• [OBJECTIVE]
From the material below, copy out word for word the lines running from the line with "Switch to the 联网 tab" to the line with "Action: 276,139", both included. Leave the pictures out of your answer.

• [GIVEN RECORDS]

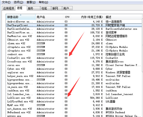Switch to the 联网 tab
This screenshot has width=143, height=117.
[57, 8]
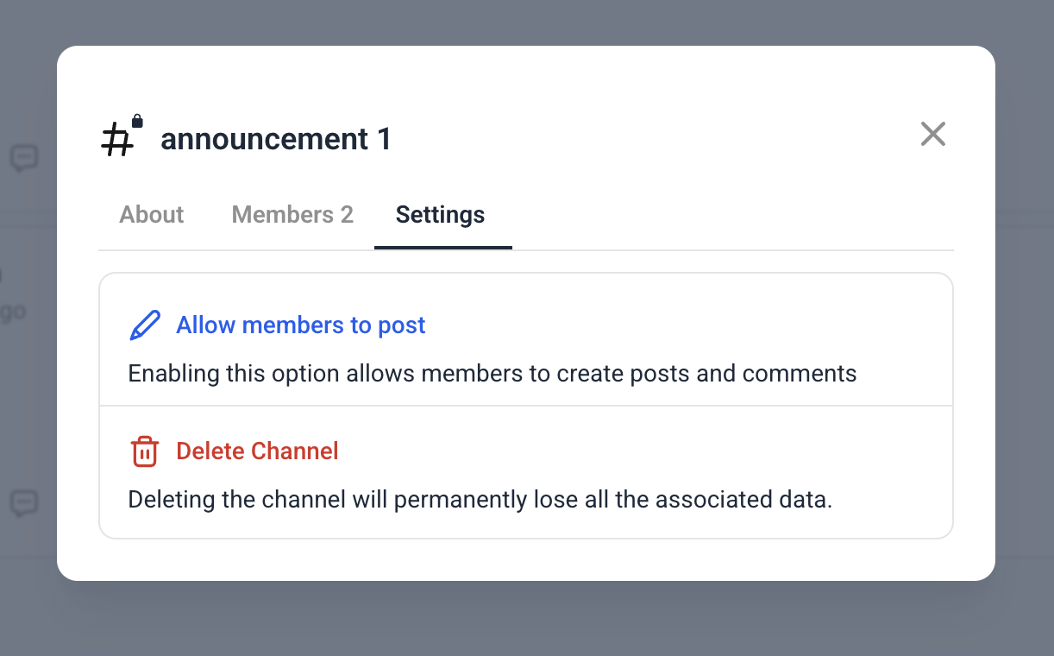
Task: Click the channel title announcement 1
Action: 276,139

* * *

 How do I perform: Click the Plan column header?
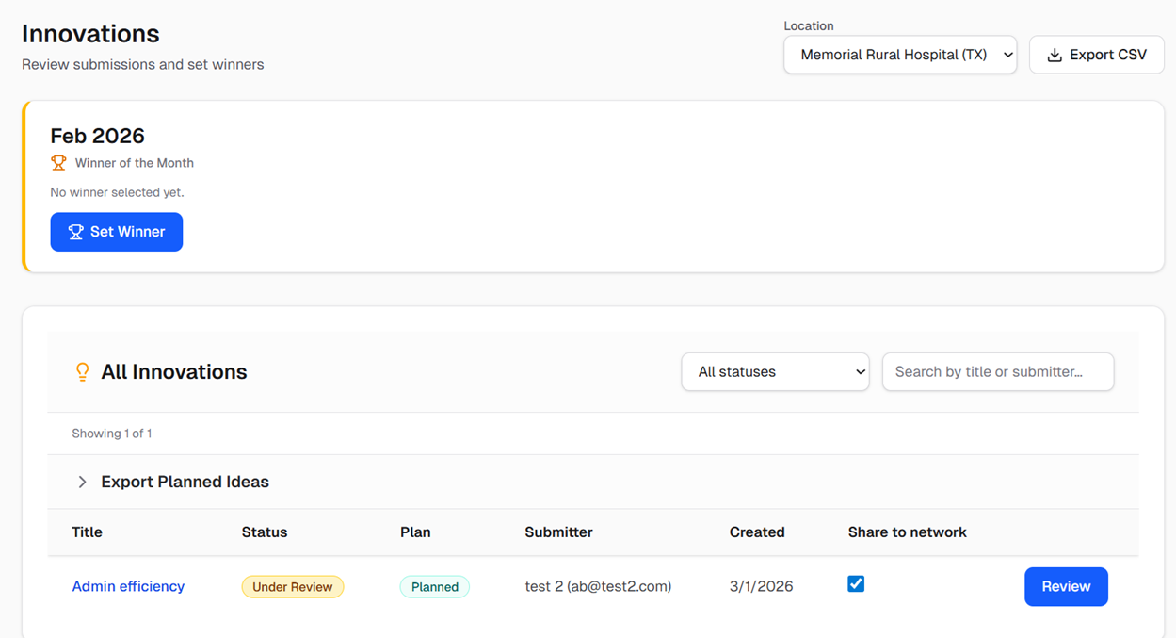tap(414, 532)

---

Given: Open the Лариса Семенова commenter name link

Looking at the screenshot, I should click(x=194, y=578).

• [ANSWER TO THIS PROBLEM]
Switch to the 联网 tab
This screenshot has width=143, height=117.
[57, 8]
Task: Click the channel title announcement 1
Action: 276,139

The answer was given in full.